Even where national armies have been rebuilt since the start of the 21st century, or where this is being attempted, they embody a fusion of past legacies with new forms. The post-2003 Iraqi army and police, for example, expanded into a bloated force of one million, rivaling their peak strength under Saddam Hussein but now structured and operating instead on a mixed sectarian and ethnic logic. The same can be said of efforts to rebuild a post-2011 revolutionary army in Libya, which have both reproduced Mu’ammar Qaddhafi’s tribal-regional logic and multiplied it. Military restructuring in Yemen struggles with similar tensions, and will eventually also reflect new realities imposed by the southern and Houthi challenges. And whatever the outcome of the Syrian conflict, the army will differ radically from its past form and composition, whether it is rebuilt as a national force or a federal one.

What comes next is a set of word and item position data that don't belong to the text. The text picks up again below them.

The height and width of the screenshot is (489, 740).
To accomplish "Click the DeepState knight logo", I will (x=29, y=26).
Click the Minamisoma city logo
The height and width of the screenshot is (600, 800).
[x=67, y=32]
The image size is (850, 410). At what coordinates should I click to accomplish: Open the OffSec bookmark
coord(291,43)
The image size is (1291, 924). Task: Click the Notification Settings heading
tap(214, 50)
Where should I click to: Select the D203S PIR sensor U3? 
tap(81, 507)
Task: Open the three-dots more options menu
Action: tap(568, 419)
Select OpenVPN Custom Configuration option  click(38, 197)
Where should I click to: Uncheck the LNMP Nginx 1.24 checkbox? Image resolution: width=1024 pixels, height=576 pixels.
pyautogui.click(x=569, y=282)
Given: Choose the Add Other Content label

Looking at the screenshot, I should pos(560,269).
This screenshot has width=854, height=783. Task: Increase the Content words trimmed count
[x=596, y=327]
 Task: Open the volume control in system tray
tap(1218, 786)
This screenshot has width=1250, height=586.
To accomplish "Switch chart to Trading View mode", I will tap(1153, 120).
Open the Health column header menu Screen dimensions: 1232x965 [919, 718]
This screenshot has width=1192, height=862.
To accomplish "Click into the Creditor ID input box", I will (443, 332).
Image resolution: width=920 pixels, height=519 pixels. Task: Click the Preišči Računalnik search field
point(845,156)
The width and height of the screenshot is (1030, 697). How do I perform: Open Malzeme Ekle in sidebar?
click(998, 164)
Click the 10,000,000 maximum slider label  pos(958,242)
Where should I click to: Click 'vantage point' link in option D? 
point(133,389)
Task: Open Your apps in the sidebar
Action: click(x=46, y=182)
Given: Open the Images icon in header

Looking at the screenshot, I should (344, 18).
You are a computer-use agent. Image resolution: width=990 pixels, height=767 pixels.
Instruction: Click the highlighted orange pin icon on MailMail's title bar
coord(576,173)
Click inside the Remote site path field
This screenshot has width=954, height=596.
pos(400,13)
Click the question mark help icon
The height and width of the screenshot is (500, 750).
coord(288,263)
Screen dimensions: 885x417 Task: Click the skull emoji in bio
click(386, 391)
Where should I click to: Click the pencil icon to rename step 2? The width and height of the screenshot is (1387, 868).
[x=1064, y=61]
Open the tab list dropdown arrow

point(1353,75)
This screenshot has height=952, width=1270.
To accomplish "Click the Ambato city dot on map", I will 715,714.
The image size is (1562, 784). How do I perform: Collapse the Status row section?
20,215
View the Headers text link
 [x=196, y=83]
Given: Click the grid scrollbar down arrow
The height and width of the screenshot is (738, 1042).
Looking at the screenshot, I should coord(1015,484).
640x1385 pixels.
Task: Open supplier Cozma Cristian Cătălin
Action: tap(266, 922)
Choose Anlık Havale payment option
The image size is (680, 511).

These new military fusions or hybrids are no more likely to stabilize or solidify than the new political entities imagined by Sunni or Shia jihadists or by federalists in Yemen and eastern Libya. But those who wish to resist the forms of state building that are emerging from the new Arab wars must work just as hard to end the use of organized military force against Arab societies, as this is what drives the unmaking of existing states. The trends of socio-economic transformation are already in motion; the political challenges they pose can only be met with political solutions.